AMD: R9xx Speculation

Discussion in 'Architecture and Products' started by Lukfi, Oct 5, 2009.

  1. mczak

    Veteran

    Joined:
    Oct 24, 2002
    Messages:
    3,020
    Likes Received:
    115
    And things like internal l2-l1 bandwidth (if the bus stays the same that is).
     
  2. DarthShader

    Regular

    Joined:
    Jul 18, 2010
    Messages:
    350
    Likes Received:
    0
    Location:
    Land of Mu
    nApoleon says 1120sp are official for XT: http://www.chiphell.com/thread-130363-1-1.html

    While pclab.pl post more pics of XFX cards, saying the 6870 has 1280 shaders: http://pclab.pl/news43574.html . Funnily they are unsure about 6850 final clocks, either 725 or 775 mhz.

    Specualtion:

    Barts chip has indeed 1280sp's, but the 6870 and 6850 are salvage parts with parts of the chip deactivated. They seem to be "good enough" anyways, while the full Barts chips can be saved for either a 6890 or a dual card (Antilles?). That would explain the architecture quirks too and would explain all this confusion.
     
  3. jimbo75

    Veteran

    Joined:
    Jan 17, 2010
    Messages:
    1,211
    Likes Received:
    0
    Honestly AMD must be pissing themselves with laughter.
     
  4. Gipsel

    Veteran

    Joined:
    Jan 4, 2010
    Messages:
    1,620
    Likes Received:
    264
    Location:
    Hamburg, Germany
    Anyone asking what happened to the rumored 4 slot VLIW units?

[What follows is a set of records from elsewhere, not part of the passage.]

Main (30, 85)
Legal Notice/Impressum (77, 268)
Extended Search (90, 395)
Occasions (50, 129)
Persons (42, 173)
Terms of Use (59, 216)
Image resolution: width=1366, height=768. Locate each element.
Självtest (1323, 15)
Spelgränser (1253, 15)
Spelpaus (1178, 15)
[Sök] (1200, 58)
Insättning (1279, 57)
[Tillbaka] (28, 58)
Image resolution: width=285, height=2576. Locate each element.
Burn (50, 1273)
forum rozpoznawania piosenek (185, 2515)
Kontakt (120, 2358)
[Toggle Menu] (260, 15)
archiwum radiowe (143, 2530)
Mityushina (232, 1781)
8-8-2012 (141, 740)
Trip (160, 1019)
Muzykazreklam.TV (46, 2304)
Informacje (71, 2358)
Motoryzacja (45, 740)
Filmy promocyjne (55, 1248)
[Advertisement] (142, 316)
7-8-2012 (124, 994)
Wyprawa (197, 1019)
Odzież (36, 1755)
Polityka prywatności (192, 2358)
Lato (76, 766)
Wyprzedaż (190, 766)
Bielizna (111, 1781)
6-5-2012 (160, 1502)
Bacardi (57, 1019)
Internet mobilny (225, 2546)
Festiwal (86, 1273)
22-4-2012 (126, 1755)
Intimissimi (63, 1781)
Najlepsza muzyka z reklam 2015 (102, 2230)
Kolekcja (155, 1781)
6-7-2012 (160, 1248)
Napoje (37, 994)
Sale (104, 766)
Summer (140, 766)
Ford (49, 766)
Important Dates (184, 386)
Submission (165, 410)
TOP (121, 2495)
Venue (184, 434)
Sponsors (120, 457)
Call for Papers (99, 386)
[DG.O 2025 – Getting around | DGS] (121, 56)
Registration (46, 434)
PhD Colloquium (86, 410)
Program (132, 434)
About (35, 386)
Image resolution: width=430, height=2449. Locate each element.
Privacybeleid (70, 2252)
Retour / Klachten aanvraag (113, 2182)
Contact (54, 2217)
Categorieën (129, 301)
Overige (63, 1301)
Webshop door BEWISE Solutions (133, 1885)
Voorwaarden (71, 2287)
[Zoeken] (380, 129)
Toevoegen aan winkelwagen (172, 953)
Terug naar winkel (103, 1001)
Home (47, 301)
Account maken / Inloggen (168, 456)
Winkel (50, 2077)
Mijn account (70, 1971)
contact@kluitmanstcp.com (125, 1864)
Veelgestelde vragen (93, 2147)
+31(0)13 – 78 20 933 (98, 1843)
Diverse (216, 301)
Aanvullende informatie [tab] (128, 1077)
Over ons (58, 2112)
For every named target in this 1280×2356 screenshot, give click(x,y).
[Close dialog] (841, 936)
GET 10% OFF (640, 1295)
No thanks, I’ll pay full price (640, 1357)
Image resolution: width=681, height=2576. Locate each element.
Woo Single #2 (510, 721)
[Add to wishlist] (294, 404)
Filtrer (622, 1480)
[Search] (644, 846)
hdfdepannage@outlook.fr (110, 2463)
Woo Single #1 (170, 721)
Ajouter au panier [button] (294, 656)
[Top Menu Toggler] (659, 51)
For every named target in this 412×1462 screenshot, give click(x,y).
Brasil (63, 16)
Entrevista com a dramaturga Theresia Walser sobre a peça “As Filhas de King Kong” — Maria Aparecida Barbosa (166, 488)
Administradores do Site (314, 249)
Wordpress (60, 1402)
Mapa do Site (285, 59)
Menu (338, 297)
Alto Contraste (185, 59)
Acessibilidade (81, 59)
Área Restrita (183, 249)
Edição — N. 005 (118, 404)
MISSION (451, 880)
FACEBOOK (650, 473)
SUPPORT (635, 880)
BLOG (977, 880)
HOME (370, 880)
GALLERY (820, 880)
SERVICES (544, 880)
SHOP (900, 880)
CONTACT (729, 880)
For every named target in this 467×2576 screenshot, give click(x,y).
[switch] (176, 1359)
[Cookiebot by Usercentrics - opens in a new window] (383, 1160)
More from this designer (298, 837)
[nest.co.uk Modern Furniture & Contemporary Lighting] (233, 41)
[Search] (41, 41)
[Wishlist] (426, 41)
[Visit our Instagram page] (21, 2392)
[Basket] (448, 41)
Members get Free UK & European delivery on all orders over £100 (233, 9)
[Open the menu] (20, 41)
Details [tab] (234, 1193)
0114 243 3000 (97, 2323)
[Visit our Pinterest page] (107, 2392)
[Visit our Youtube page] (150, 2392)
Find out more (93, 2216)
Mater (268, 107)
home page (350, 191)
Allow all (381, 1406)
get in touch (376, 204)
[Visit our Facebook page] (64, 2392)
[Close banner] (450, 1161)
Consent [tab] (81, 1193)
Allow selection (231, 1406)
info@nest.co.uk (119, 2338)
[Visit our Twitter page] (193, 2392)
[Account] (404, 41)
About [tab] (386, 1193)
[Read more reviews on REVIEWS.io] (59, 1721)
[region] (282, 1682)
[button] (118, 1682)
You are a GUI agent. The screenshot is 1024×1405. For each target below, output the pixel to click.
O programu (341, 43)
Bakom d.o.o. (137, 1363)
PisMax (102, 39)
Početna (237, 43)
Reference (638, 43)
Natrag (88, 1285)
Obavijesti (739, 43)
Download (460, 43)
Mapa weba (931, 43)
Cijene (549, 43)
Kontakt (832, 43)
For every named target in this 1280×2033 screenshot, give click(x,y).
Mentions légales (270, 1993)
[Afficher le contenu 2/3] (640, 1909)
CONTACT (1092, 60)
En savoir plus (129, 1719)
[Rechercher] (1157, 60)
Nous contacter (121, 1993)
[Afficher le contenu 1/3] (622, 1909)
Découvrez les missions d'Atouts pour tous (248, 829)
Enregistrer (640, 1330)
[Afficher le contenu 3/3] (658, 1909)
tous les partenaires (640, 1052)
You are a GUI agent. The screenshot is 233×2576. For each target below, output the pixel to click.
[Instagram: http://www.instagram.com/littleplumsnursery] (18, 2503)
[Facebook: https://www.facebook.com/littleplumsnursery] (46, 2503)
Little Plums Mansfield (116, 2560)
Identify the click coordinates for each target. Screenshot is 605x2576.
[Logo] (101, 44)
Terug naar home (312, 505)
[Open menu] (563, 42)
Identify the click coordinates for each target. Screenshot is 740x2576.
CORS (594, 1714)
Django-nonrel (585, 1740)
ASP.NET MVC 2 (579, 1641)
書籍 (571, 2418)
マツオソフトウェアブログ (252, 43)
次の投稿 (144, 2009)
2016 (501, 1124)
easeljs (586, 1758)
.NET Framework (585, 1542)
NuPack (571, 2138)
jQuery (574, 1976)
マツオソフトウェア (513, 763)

Guess you will see some ISA code for that tonight :lol:

    a RCP will use 3 slots, the same as a SQRT or a RSQ:
    Code:
    x: RCP_sat     R2.x,  R1.y      
    y: RCP_sat     ____,  R1.y      
    z: RCP_sat     ____,  R1.y
    a Sine is done by a succession of *(1/2PI) and another 3 slot instruction (why the hell is the rescaling with 2PI necessary?)
    Code:
              3  x: MUL         ____,  R1.x,  (0x3E22F983, 0.1591549367f).x
              4  x: SIN         R2.x,  PV3.x      
                 y: SIN         ____,  PV3.x      
                 z: SIN         ____,  PV3.x
    a 32bit integer MUL takes the full 4 slots:
    Code:
    x: MULLO_INT   R2.x,  R1.x,  R1.x      
    y: MULLO_INT   ____,  R1.x,  R1.x      
    z: MULLO_INT   ____,  R1.x,  R1.x      
    w: MULLO_INT   ____,  R1.x,  R1.x
    a 24bit integer MUL takes a single slot as expected
    Code:
              3  x: MUL_INT24__NI  R2.x,  R1.x,  R1.x
     
    #3404 Gipsel, Oct 18, 2010
    Last edited by a moderator: Oct 19, 2010
  5. Jawed

    Legend

    Joined:
    Oct 2, 2004
    Messages:
    11,286
    Likes Received:
    1,551
    Location:
    London
    You sneaky chappy! Hmm, very interesting.
     
  6. Gipsel

    Veteran

    Joined:
    Jan 4, 2010
    Messages:
    1,620
    Likes Received:
    264
    Location:
    Hamburg, Germany
    Any wishes? You can send me IL code and I will show you how it will look like in ISA.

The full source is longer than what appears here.